— EXTRACT PROVIDED —
OLX’s Kashmir advt runs short on logic, reason and reality

Who travels now to make calls?

When almost all of the estimated 600,000 army personnel stationed in J&K are provided with mobile communication facilities to be in constant touch with their kin, an advertisement by an online portal shows an Army man travelling all alone into a Kashmiri village to use a local youth’s phone to call his family.
OLX’s Kashmir advt runs short on logic, reason and realityA recent advertisement film by OLX, a buy and sell website, titled ‘Keemat Bhi, Kuch Keemti Bhi’ projects an unrealistic and expired logic to try to get their message across.
Designed and conceptualized by Lowe Lintas, an international marketing communications company, the film showcases an army officer receiving the news of him becoming a father via phone at a local shop near his camp (never mind the concept of STD shops ended years back) set somewhere in meadows of Kashmir. The officer could not see his daughter’s image as he does not have a mobile phone. Realizing his pain, the local shopkeeper upgrades his phone using OLX and travels all the way to the army camp to show the photograph.
Even though the advertisement tries to portray Kashmir’s hospitality and a bond of friendship between the two, the credibility of the entire subject is dubious, most of the local viewers say.

— PROBLEM A —
In the article on OLX's Kashmir advertisement, list in order the actions the local shopkeeper takes in the film.
— PROBLEM B —
According to the article on OLX's Kashmir advertisement, why is the film's army man travelling into a village to call his family hard to believe?
— PROBLEM C —
Please proceed with the article on OLX's Kashmir advertisement, picking up after its final sentence.
The lines after this article aren't needed for anything here.

— RECORDED DATA —
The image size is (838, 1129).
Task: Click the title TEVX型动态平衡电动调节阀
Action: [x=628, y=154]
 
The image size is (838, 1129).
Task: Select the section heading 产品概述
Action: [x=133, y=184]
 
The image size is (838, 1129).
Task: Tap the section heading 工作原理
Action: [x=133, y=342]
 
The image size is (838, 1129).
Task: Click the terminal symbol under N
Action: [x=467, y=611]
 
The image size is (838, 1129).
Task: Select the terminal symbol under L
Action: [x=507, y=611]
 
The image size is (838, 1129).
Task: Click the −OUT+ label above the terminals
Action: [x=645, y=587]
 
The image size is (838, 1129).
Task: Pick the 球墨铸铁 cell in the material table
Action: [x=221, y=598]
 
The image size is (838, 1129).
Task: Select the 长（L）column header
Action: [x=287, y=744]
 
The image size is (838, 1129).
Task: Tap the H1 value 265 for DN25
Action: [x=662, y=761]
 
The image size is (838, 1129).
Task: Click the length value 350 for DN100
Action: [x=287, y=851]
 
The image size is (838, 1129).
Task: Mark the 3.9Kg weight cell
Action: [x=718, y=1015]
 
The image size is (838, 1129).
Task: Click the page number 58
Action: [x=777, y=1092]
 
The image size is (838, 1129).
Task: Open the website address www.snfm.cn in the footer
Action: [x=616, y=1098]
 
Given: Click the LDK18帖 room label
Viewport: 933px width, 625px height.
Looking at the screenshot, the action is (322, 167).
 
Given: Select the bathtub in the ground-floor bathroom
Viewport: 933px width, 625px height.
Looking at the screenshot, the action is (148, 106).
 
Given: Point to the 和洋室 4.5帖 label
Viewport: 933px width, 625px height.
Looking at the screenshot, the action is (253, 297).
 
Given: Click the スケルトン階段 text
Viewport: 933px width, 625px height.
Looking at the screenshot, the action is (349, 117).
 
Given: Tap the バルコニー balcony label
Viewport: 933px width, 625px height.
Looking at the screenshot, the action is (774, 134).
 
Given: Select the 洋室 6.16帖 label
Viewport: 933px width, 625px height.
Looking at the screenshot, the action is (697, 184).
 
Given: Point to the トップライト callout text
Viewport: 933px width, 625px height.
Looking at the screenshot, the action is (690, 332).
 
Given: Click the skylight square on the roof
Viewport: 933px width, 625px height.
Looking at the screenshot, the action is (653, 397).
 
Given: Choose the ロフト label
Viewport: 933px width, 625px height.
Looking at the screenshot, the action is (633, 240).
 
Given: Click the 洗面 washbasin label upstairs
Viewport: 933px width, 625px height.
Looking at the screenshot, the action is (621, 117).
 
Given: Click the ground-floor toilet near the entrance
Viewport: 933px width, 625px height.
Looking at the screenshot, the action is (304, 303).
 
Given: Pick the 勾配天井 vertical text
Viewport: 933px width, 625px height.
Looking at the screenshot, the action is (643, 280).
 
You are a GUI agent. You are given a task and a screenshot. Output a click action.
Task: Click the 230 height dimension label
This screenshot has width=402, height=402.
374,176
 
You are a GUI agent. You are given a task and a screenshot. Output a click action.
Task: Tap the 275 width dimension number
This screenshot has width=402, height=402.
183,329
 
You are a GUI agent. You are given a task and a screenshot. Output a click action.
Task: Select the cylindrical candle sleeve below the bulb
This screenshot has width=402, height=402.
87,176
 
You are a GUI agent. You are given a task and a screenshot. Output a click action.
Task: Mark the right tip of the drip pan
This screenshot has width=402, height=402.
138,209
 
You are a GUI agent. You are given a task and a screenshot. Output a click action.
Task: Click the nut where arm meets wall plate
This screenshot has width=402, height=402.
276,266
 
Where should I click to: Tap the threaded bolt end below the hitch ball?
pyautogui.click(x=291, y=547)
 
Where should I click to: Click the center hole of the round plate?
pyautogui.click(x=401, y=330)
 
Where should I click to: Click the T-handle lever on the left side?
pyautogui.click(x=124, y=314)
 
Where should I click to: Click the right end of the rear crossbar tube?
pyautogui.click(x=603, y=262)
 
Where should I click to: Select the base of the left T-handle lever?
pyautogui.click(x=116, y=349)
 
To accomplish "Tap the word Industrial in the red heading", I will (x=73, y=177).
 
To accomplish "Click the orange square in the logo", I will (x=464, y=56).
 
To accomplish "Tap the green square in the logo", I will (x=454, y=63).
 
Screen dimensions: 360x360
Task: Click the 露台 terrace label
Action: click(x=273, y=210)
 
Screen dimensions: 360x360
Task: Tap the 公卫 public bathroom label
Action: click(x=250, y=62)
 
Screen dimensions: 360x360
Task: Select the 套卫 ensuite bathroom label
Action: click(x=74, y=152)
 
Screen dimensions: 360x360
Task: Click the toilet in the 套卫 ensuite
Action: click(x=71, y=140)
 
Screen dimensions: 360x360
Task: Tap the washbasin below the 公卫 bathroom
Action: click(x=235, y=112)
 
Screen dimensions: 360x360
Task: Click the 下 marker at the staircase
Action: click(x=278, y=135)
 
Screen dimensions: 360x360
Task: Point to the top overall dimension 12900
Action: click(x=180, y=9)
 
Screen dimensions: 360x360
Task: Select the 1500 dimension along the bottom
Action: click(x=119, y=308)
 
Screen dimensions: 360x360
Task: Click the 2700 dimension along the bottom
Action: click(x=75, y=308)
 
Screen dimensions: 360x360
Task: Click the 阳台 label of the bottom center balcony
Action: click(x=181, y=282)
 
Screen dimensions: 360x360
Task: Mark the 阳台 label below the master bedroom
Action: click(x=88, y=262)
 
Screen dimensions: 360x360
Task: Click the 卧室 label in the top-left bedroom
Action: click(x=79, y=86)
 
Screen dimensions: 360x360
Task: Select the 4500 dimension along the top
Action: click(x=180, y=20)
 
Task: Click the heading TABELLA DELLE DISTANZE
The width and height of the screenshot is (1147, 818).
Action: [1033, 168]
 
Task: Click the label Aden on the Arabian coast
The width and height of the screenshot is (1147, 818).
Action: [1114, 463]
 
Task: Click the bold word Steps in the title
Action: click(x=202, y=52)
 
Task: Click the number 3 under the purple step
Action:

— RESPONSE AREA A —
He realizes the officer's pain, upgrades his phone using OLX, travels all the way to the army camp, and shows the photograph.

— RESPONSE AREA B —
Almost all of the estimated 600,000 army personnel stationed in J&K are provided with mobile communication facilities to stay in constant touch with their kin. He would have no need to use a local youth's phone.

— RESPONSE AREA C —
“An Army officer coming out of his camp all alone without any sentries to make a call back home from a Kashmiri’s phone, the whole scene is way far away from reality and logic, besides can’t he afford one,” says Sibtain Haider, a media student who specialises in advertisement.
The last scene shows the local shopkeeper, clad in Pheran (cloak worn mostly in winters), running towards an army camp.
“A dangerous affair, you don’t want to run and that too wearing a pheran towards an Army Camp, 9 out of 10 times you are sure to get shot even before reaching the camp gate,” says, Mohammad Younis, a local who lives near an army camp in south Kashmir’s Awantipora area.
Specialists in advertising find this ad confusing and snappy.  Adrian Mendonza, Independent Creative Consultant and Proprietor, Rain 7 Creative in one of his online statements says that “the production, casting and music are right but how come a military officer comes so far to receive a phone call. Army camps have all such facilities and gone are those days when such situation used to prevail.”